## [EXERCISE BRIEF]
Wherever "period" appears in a line of the listing, report that line.

++++ TASK DATA ++++

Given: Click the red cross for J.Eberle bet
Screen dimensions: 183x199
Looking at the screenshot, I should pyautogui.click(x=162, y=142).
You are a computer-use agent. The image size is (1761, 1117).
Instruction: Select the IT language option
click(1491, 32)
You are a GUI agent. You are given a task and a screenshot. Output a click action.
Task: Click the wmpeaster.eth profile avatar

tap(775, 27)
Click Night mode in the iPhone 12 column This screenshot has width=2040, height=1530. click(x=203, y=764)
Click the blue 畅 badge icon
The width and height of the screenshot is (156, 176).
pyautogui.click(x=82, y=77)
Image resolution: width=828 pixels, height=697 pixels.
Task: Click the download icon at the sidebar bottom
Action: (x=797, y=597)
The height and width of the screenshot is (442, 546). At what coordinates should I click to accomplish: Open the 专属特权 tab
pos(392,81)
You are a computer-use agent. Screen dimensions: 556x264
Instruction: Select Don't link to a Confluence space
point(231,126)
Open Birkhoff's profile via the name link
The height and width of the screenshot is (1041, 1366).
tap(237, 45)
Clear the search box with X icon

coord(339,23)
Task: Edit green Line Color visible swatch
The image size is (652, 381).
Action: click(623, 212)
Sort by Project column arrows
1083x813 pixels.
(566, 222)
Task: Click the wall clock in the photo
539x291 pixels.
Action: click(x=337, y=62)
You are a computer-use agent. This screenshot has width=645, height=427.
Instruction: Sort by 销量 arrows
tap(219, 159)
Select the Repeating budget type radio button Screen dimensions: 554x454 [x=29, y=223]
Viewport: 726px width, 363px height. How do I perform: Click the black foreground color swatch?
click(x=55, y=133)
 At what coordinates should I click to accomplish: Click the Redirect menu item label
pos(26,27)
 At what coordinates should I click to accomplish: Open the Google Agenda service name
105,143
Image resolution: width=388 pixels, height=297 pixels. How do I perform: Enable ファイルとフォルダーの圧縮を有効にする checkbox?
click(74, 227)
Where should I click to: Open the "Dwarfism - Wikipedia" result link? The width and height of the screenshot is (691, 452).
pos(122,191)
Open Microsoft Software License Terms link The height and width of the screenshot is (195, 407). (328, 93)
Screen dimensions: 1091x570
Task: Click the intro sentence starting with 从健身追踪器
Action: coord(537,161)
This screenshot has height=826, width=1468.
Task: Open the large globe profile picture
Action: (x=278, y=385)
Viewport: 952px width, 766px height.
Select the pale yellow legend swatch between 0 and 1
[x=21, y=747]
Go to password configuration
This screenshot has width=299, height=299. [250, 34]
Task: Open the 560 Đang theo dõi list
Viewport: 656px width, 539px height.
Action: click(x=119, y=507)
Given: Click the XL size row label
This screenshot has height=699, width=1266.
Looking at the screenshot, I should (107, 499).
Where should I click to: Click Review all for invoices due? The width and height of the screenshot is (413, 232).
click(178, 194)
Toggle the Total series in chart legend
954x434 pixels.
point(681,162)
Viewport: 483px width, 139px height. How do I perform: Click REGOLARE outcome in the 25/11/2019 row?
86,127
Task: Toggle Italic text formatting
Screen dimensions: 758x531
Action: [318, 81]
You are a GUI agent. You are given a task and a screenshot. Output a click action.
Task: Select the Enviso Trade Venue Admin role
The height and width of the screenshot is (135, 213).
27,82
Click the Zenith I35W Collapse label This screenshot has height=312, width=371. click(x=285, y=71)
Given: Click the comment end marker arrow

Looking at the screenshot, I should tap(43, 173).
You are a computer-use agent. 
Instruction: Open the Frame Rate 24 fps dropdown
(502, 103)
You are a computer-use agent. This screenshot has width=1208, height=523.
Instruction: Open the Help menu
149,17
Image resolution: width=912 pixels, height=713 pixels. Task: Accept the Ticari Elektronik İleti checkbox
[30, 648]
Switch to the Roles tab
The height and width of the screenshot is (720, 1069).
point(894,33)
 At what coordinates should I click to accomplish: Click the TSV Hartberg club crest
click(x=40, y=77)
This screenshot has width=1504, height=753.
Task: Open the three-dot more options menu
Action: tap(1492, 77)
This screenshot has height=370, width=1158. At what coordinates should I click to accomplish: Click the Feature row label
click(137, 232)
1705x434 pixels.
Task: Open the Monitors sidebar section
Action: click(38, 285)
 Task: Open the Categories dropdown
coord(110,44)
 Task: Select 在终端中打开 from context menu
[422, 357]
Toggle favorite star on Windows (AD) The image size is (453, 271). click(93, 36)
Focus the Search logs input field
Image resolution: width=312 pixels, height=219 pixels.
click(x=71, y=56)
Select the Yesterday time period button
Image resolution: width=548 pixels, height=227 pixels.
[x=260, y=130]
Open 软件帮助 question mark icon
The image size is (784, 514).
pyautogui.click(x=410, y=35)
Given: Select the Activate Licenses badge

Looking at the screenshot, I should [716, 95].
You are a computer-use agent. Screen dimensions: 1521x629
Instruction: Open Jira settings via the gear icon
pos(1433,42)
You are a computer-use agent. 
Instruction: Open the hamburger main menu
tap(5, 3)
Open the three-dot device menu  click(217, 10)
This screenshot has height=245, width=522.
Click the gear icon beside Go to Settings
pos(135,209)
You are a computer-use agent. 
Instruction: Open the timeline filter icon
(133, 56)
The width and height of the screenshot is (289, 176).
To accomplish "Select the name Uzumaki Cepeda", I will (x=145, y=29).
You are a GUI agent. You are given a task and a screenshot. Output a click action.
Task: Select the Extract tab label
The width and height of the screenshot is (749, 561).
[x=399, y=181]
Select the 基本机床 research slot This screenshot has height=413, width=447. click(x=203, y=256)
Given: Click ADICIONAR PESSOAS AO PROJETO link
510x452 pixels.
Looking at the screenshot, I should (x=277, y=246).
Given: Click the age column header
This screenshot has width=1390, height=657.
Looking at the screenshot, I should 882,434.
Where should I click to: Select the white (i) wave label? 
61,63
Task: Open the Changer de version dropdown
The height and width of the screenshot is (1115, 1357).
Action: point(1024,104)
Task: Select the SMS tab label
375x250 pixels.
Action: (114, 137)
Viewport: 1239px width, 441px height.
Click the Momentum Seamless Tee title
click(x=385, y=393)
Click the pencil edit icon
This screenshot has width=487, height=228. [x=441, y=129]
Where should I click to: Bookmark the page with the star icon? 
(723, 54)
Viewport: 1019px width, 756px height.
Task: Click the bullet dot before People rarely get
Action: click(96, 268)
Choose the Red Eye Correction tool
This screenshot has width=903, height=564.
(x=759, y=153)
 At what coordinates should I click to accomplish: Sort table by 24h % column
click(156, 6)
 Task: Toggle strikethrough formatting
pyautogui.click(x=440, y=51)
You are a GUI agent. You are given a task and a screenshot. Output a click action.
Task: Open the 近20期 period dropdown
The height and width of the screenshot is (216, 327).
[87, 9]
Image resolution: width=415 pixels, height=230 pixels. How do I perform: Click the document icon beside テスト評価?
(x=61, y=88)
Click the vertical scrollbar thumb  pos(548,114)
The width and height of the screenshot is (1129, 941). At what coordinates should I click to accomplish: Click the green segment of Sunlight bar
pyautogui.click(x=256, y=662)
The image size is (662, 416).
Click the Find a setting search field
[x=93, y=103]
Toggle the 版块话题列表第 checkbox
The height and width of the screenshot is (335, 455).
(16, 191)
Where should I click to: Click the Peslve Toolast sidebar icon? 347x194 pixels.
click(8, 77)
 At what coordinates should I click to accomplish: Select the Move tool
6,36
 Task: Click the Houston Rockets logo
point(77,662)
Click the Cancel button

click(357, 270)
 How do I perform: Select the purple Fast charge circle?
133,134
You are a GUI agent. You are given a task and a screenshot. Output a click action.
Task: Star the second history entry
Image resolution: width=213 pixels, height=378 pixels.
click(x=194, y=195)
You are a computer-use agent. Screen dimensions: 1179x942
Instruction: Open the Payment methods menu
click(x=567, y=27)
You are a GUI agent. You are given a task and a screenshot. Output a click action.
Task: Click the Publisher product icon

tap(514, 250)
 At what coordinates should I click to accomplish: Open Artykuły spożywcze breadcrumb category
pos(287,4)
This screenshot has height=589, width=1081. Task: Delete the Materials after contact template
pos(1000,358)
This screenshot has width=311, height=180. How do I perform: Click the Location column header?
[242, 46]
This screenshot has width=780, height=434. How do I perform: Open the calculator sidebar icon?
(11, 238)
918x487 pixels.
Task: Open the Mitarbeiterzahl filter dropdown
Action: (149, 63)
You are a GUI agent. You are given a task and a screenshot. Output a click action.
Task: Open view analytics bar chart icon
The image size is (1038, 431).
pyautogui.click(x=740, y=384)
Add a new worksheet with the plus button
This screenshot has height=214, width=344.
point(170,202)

++++

## [ANSWER SECTION]
Select the Yesterday time period button
Task: Open the 近20期 period dropdown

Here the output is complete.